Android Tweaker: Root-App für die Arbeit unter der Haube

Viele Root-User (mich eingeschlossen) versuchen immer wieder, das Beste aus Ihrem System und Android-Gerät herauszuholen. Neben Custom-Kerneln und Custom-Roms kann auch durch die Anpassung von Systemparametern eine merkliche Veränderung der Systemleistung erreicht werden. Android Tweaker will dabei behilflich sein.

Beim Start der App erscheint zunächst ein Warnhinweis, den man sich zu Herzen nehmen sollte: Auf keinen Fall sollten Einstellungen gesetzt werden, von denen man nicht weiß, was sie bewirken. Zur Sicherheit sollte vor dem Experimentieren ein System-Backup angelegt und im Zweifel nur Auto-Tuning ausgewählt werden.

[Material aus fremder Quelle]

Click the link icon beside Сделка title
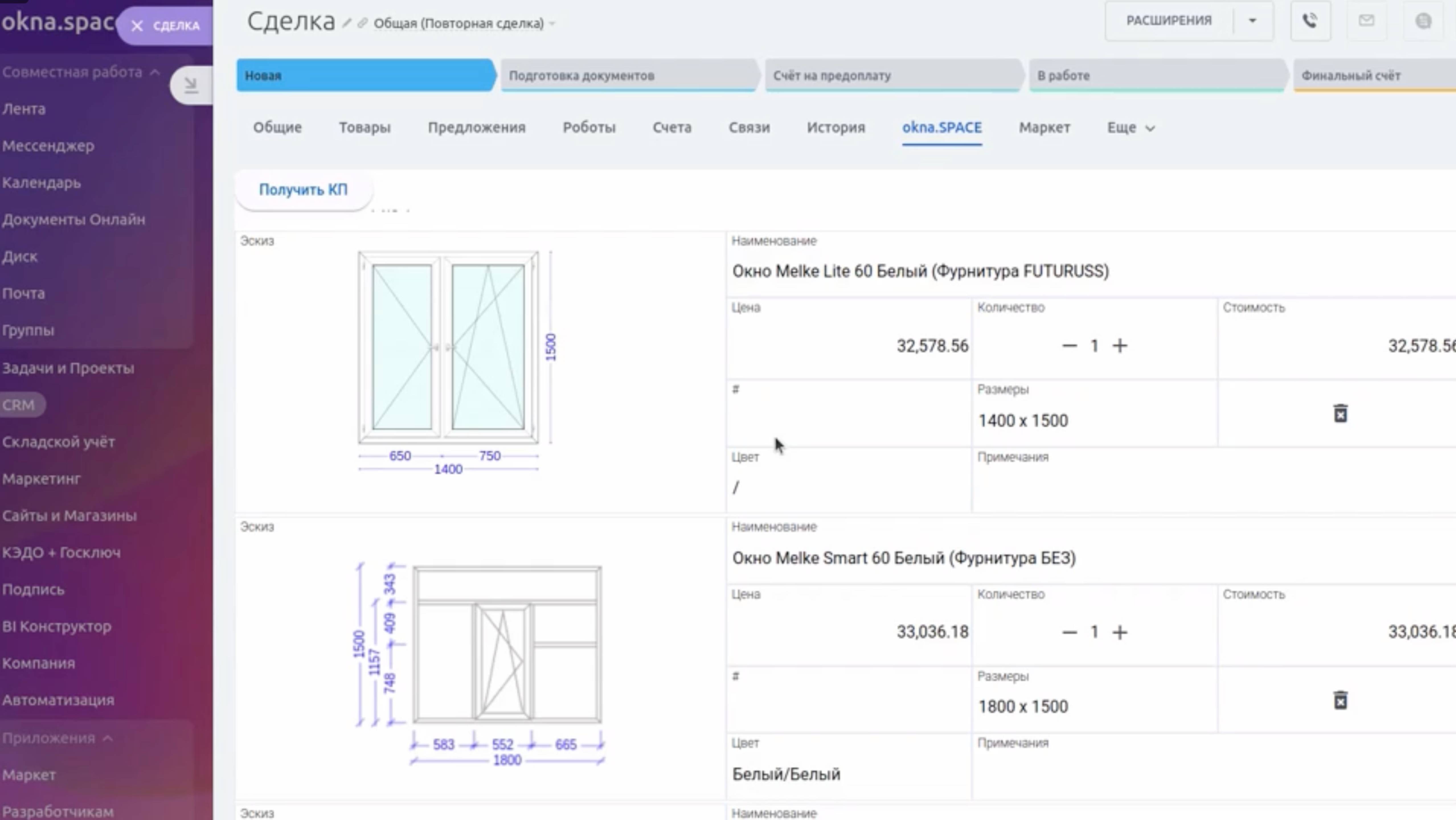This screenshot has height=820, width=1456. pyautogui.click(x=362, y=23)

Root-Apps greifen tief in die Systemkonfiguration ein und können dort allerhand verbessern, aber bei falscher Handhabung auch schnell das System “zerschießen”. Mit der Auto-Tuning-Funktion im Startbildschirm können deshalb die sichersten Tweaks schnell und einfach angewendet werden.

Nun zu den Einstellungsmöglichkeiten, denn diese sind wirklich enorm: In der App kann durch Wischen zwischen den Kategorien Performance, Battery, Network, Images, Audio, GPS, Kernel, Misc und Tools gewechselt werden. Erwähnte ich schon, dass die App kostenlos ist?

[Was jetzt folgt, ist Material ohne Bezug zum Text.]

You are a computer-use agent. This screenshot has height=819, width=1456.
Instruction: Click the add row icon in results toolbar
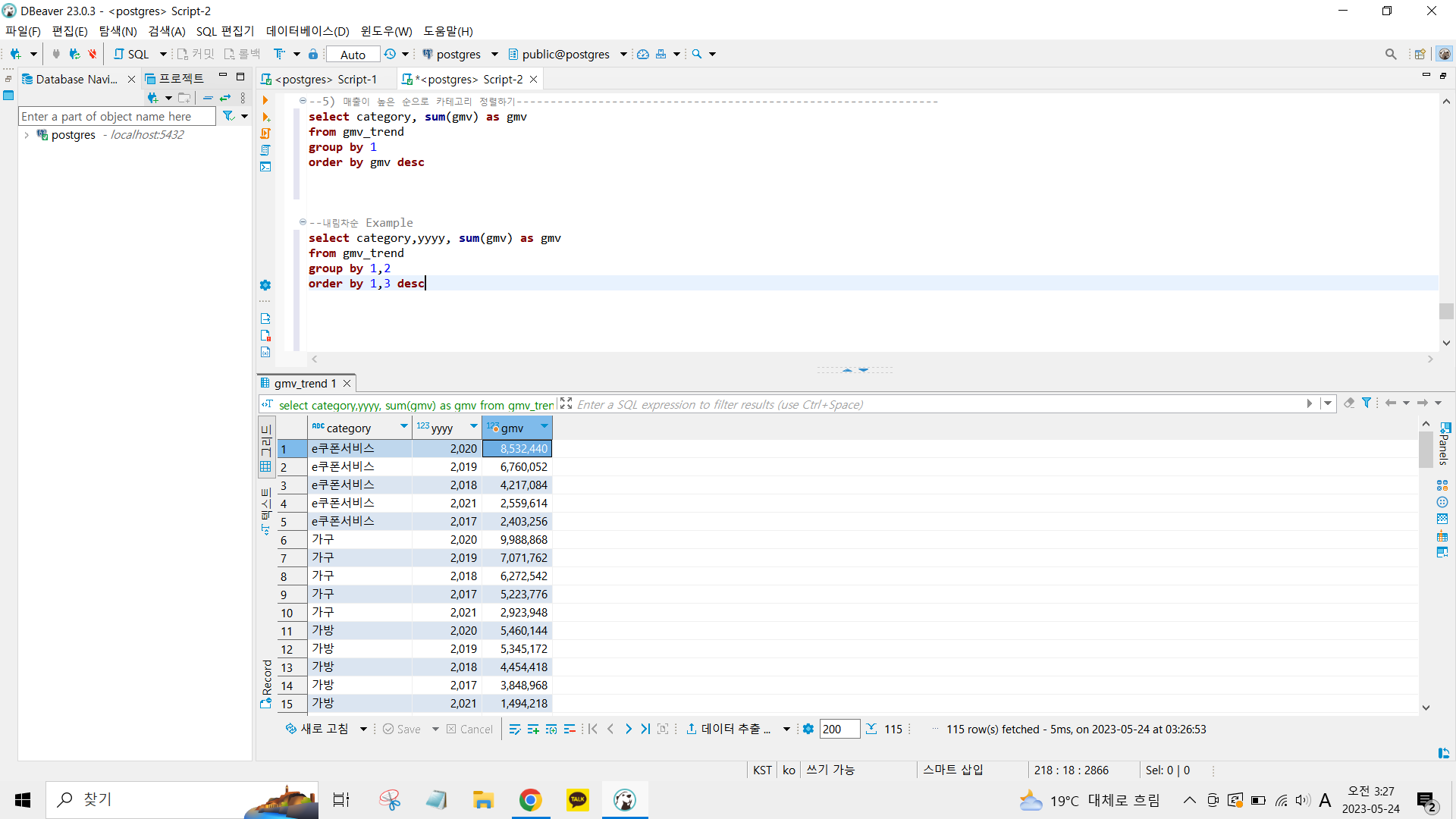[x=533, y=729]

Zu vielen Einstellungen gibt es kleine Ein- oder Mehrzeiler, die beschreiben, was die Einstellung bewirkt. Jedoch sind sie nicht so ausführlich, dass Nutzer ohne Systemkenntnis wissen, was sie eigentlich bewirken. Hier gilt es entweder, sich einzulesen oder die Finger von der entsprechenden Option zu lassen, wenn kein Risiko eingegangen werden soll

Bildergalerie android-tweaker

Die meiner Meinung nach interessantesten Einstellungen sind:

  • Erhöhung des WiFi Scan-Intervalls, sodass seltener nach WLAN-Netzen gesucht wird
  • Anpassung des Deep-Sleep-Verhaltens
  • Deaktivierung des Media Scanners (dieser frisst bei manchen Nutzern sehr viel Akku)
  • Verbesserung der Kameraqualität
  • GPS-Einstellungen optimieren
  • 270 Grad-Bildschirmrotation, Boot-Animation deaktivieren
  • uvm.

Inwiefern sich die Einstellungen wirklich auf die Systemleistung auswirken, ist natürlich nicht direkt zu messen. Oftmals handelt es sich Verbesserungen nach der Anwendung von “Tweaks” eher um den Placebo-Effekt, als um eine tatsächlich spürbare Veränderung. Nichtsdestotrotz sollten Einstellungen wie die Deaktivierung des Media Scanners und die Erhöhung von Scan-Intervallen die Akkulaufzeit verbessern können.

Die gelb hinterlegten Einträge in der App werden erst mit der Pro-Version der App freigeschaltet, die mit 1,79€ zu Buche schlägt.